Но одинок он, если верить Абеляру, и среди людей. В самом деле, в противоположность «De vita sua» Гвибера Ножанского, в «Истории моих бедствий» почти полным молчанием обойдено детство, очень мало сказано об отце Абеляра, еще меньше – об его матери, семье, сородичах; были братья, но мы не знаем даже их имен. (Может быть, эти умолчания – симптом монашеской психологии? Здесь вспоминается, что и Бернар Клервоский стыдился своего горя по случаю смерти брата как проявления недопустимой для монаха «кровной привязанности».) Не поразительно ли то, что в «Истории моих бедствий» нет ни одного упоминания друга? Помимо Элоизы – никого.
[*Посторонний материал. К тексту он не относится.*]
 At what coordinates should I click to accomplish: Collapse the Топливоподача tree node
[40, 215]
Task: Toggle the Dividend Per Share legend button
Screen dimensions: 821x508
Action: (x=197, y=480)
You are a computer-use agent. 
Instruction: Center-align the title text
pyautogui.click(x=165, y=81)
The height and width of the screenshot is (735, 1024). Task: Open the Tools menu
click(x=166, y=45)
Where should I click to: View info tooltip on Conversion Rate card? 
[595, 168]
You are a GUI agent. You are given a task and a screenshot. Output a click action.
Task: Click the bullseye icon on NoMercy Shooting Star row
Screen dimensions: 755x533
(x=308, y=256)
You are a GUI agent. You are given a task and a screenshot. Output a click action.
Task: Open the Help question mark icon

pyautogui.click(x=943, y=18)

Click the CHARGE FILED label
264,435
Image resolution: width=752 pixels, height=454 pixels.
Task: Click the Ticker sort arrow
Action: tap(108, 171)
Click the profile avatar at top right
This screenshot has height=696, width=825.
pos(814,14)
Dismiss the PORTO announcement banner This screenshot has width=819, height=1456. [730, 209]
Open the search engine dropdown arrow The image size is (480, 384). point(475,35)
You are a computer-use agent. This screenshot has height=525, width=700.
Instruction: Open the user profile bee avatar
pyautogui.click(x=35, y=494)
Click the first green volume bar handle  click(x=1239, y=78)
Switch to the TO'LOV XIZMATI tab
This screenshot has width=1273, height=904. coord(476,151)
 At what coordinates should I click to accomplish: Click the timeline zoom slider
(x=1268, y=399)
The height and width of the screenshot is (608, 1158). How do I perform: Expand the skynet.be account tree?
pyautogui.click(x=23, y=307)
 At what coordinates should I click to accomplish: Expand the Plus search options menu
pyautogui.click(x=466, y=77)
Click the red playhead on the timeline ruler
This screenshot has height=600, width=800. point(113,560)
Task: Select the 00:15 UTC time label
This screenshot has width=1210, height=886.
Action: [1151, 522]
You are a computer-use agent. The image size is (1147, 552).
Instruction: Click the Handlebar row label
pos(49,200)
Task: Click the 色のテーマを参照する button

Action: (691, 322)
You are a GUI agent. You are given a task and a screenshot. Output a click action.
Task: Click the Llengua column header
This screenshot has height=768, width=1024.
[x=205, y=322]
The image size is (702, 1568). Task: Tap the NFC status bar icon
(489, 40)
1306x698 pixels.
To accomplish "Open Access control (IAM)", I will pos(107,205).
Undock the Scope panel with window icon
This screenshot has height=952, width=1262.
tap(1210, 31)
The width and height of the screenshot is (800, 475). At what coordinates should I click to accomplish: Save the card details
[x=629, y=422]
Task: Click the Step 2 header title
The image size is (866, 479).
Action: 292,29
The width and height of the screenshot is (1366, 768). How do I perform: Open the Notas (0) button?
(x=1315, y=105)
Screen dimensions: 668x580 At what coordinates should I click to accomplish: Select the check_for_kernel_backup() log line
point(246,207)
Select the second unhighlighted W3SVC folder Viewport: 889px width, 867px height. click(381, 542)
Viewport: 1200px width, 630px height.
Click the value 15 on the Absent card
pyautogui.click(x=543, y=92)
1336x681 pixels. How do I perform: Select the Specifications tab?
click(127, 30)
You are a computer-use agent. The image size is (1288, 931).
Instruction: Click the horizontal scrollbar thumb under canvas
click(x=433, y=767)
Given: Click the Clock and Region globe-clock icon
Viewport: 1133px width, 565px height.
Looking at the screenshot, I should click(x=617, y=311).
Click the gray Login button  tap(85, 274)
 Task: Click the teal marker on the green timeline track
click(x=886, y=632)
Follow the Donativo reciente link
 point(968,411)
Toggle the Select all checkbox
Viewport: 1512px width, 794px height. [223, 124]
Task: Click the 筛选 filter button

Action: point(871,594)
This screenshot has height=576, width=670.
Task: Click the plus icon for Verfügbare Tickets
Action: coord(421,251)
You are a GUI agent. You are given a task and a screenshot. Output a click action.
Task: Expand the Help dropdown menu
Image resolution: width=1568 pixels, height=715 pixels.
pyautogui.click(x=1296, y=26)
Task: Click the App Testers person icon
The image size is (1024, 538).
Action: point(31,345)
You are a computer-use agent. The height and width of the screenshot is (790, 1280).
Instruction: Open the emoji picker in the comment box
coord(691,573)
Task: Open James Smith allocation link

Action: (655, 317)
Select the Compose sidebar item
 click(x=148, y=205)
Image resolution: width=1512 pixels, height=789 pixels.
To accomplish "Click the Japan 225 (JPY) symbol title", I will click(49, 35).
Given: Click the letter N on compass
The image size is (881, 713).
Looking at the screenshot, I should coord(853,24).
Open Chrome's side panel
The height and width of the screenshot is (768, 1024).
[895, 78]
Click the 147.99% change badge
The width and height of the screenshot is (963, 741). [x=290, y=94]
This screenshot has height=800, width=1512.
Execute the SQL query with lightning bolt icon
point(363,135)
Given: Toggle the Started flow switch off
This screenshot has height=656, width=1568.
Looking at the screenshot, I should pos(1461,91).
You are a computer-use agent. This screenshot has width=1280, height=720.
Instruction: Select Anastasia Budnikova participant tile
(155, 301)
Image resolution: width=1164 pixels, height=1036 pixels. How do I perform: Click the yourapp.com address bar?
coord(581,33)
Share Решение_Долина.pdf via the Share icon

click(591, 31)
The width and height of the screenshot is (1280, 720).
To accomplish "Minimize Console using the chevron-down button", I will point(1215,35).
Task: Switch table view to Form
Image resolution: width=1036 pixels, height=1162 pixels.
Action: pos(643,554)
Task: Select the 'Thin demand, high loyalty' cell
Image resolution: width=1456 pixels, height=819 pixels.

Но ведь и Элоиза была для него, по его собственному – правда, запоздалому, ближе к концу жизни сделанному – признанию (впрочем, и она сама с болью отмечает это в своих письмах к нему), преимущественно предметом вожделений и источником чувственных услад, а не равноправным другом. Она его преданно любила, он же скорее только отвечал на ее чувства. Так, во всяком случае, воспринимались ими их взаимоотношения в ретроспекции, после всех пережитых ими несчастий. Любовь Абеляра начисто лишена куртуазности, прямо противоположна культу дамы, и сама Элоиза принимает «правила игры», ей навязанные: она – «рабыня», «наложница», «служанка», низшее существо. У них был сын, и что же о нем сказано в «автобиографии»? «Она родила сына, которого назвала Астролябием». Правда, в конце жизни Абеляр сочинил для сына обширную поэму нравоучительного содержания, составленную из расхожих афоризмов бытовой мудрости и из им самим в том же духе сформулированных сентенций. Эти моральные максимы предельно общи и не ориентированы на личность сына с ее особенностями, которые должен был бы знать заботливый и любящий отец. Восхваляя дружбу, гостеприимство, щедрость, внушая необходимость жить в страхе Божьем, почаще читать Святое Писание, пренебрегать посюсторонним миром, не впадать в гордыню, а также заботиться о своей репутации, Абеляр вместе с тем дает в поэме волю своему пренебрежению к женскому полу; в этом смысле он ничем не отличается от других средневековых монахов. Как замечает Г. Миш, редкое счастье Абеляра – иметь женою Элоизу – не открыло ему глаза на женский пол[266]. Странным образом, он находит возможным упомянуть здесь, в наставлении сыну, интимные признания Элоизы…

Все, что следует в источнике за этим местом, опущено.